Consigne donnée 1:
Traduisez en anglais cette phrase du texte sur le budget américain de 1971-1972 : « Aucun impôt nouveau n’est prévu et l’augmentation des rentrées résultera de la reprise espérée de l’expansion économique. »
Consigne donnée 2:
Prolongez le texte sur le budget américain de 1971-1972 à la suite de sa dernière phrase.

Passage choisi:
....................

Défense dans le monde - États-Unis : le projet de budget de défense pour l'exercice 1971-1972 - République fédérale d'Allemagne : projet de réduction de la durée du service militaire - Grande-Bretagne : l'aide militaire au Tiers-Monde
États-Unis : le projet de budget de défense pour l’exercice 1971-1972
Rompant avec la tradition républicaine d’équilibre budgétaire, M. Nixon a transmis au Congrès, le 29 janvier, un projet de budget fédéral largement déficitaire pour l’exercice 1971-1972 (période du 1er juillet 1971 au 30 juin 1972). Le Président vise ainsi à relancer l’économie américaine qui connaît une période de stagnation résultant du « passage simultané d’une économie de guerre à une économie de paix d’une part, et d’un taux élevé d’inflation à un taux plus bas d’autre part » (rapport économique présidentiel transmis le 1er février 1971 au Congrès). Le budget présidentiel sera un budget de plein-emploi dont l’idée, selon M. Nixon, ressemble à une prophétie qui se réaliserait d’elle-même : en opérant comme si le pays connaissait le plein-emploi, le gouvernement contribue à créer cette situation.
Les dépenses fédérales atteindront 229,2 milliards de dollars et les recettes 217,6 Md$ ce qui correspond à une impasse de 11,6 Md$. Aucun impôt nouveau n’est prévu et l’augmentation des rentrées résultera de la reprise espérée de l’expansion économique. Par comparaison, le projet de budget précédent avait prévu des dépenses de 200,8 Md pour des recettes de 202,1 Md$ soit un excédent de 1,3 Md$ ; il s’est, en fait, soldé par un déficit estimé actuellement à 18,6 Md$.

....................

(Entrées de données enregistrées)
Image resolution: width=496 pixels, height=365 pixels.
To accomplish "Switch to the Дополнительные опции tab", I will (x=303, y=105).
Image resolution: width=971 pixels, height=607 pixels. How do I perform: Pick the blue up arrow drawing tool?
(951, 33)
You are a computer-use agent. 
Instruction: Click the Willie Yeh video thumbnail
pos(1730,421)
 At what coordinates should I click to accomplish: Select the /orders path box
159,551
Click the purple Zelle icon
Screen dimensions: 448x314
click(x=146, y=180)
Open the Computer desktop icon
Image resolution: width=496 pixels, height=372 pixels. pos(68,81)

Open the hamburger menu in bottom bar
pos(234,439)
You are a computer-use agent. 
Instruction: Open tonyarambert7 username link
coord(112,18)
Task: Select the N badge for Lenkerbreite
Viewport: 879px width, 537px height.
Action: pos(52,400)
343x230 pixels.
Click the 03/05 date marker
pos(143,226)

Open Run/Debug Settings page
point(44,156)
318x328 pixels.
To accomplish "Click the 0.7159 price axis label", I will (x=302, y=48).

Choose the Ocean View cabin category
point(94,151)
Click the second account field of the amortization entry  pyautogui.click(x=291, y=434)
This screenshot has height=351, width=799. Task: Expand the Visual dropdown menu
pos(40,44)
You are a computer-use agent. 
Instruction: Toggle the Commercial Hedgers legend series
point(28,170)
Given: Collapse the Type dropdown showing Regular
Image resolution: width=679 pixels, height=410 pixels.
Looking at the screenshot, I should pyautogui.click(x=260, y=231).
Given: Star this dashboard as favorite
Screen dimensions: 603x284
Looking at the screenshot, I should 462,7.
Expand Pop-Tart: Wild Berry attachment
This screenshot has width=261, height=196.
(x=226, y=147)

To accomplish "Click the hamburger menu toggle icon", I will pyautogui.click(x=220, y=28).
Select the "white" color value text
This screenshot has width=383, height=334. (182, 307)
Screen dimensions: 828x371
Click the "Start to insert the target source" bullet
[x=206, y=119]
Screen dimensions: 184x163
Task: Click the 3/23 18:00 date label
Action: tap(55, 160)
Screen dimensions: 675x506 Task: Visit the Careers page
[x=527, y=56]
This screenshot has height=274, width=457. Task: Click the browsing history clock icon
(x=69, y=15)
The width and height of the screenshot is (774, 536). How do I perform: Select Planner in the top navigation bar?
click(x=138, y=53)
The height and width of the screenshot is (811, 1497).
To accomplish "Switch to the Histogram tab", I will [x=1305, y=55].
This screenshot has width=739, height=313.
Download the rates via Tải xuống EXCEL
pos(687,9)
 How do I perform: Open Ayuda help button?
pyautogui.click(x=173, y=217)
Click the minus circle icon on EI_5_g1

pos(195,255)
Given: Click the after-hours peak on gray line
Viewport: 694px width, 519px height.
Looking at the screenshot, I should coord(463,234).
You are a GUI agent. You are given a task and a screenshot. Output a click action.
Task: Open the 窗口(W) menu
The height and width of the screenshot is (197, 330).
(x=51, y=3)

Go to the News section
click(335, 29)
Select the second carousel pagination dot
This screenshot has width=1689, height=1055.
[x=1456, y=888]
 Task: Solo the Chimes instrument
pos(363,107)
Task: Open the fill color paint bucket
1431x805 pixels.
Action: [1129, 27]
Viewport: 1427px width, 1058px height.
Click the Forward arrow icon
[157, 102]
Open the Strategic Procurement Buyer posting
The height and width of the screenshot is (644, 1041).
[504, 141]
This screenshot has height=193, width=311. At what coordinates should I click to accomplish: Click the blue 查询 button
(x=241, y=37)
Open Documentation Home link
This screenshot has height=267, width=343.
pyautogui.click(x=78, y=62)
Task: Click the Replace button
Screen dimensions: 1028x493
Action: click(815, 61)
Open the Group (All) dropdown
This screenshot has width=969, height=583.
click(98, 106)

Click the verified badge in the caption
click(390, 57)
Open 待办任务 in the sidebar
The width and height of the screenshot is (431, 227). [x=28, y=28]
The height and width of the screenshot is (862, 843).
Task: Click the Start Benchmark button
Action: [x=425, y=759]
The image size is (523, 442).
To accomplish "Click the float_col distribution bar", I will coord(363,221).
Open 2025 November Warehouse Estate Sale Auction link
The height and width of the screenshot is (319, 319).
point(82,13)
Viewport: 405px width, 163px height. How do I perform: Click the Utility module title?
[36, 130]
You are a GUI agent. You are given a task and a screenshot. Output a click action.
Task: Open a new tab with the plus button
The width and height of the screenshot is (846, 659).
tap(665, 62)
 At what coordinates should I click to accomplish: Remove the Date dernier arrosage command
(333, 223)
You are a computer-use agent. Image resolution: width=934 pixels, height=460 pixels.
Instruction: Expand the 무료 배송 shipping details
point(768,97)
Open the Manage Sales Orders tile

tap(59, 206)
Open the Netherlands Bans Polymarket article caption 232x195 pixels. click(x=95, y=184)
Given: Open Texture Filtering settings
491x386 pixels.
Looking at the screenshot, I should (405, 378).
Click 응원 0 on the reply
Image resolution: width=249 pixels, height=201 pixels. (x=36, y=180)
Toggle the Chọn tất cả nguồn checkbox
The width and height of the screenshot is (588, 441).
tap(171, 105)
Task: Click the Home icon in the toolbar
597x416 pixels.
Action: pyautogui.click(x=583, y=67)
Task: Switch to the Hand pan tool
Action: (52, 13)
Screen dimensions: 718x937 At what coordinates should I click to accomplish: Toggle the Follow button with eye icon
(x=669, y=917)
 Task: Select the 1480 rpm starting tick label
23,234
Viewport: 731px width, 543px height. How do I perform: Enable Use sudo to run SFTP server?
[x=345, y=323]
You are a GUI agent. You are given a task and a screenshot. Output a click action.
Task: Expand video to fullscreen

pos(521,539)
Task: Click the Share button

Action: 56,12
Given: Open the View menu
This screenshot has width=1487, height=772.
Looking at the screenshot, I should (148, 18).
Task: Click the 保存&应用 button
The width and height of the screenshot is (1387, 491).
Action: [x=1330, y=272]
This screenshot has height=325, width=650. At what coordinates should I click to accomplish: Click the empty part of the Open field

....................

Réponse 1:
No new tax is planned, and the increase in revenue will come from the hoped-for resumption of economic expansion.

Réponse 2:
En valeur absolue, le Département de la Défense demeure le mieux doté. Les crédits demandés à son intention pour l’année budgétaire 1971-1972 s’élèvent à 77,5 Md$ contre 73,6 Md$ dans le projet de l’exercice précédent. On notera que cette somme dépasse de 1,1 Md$ la dernière estimation des dépenses militaires pour l’année en cours, estimation qui est elle-même supérieure de plus de trois milliards aux prévisions initiales du président Nixon en janvier 1970.
En valeur relative, la part prévue pour la Défense ne s’élève plus qu’à 33,8 % du total des dépenses fédérales et 7,2 % du Produit national brut (PNB) estimé par les économistes officiels (1 065 Md$) contre respectivement 36 % et 7,5 % dans le précédent projet (et contre 43,7 % du budget fédéral et 7,5 % du PNB dans l’exercice 1969-1970). Ces nouveaux pourcentages sont les plus faibles jamais enregistrés depuis vingt ans. En fait, si l’on considère les taux de croissance respectifs des dépenses de défense et de celles consacrées aux autres postes budgétaires, on s’aperçoit que les premières n’ont augmenté que de 60 % durant les dix dernières années alors que les secondes ont progressé de 230 %.
Le projet ne précise pas quel sera le coût du conflit vietnamien l’an prochain. Le secrétaire à la Défense l’a toutefois estimé, pour cette année, à 14,4 Md$ soit deux fois moins qu’en 1969. Il est probable que cette tendance va se poursuivre en 1972, mais l’évolution du budget depuis le début du désengagement prouve que le retrait du corps expéditionnaire n’a nullement permis, jusqu’ici, de réduire les dépenses militaires des États-Unis. Les économies résultant du désengagement sont, en effet, largement absorbées par l’augmentation constante des coûts dans d’autres secteurs, notamment dans ceux du personnel, de l’équipement et de la recherche et du développement.
À cette montée des coûts vient s’ajouter, pour la première fois depuis trois ans et pour ces mêmes secteurs, des demandes de crédits nettement plus importantes destinées en partie à aider à la relance économique.
Comme chaque année, le projet de budget donne de précieuses indications sur l’état des forces américaines et leur évolution.
Les effectifs militaires passeront de 2,7 millions d’hommes à la mi-1971, à 2,5 M à la mi-1972 et quelque 20 000 postes d’employés civils seront supprimés (rapport économique présidentiel transmis le 1er février au Congrès). En outre, on estime à environ 300 000 le nombre des employés et ouvriers des industries travaillant pour la défense qui seront licenciés durant l’exercice 1971-1972.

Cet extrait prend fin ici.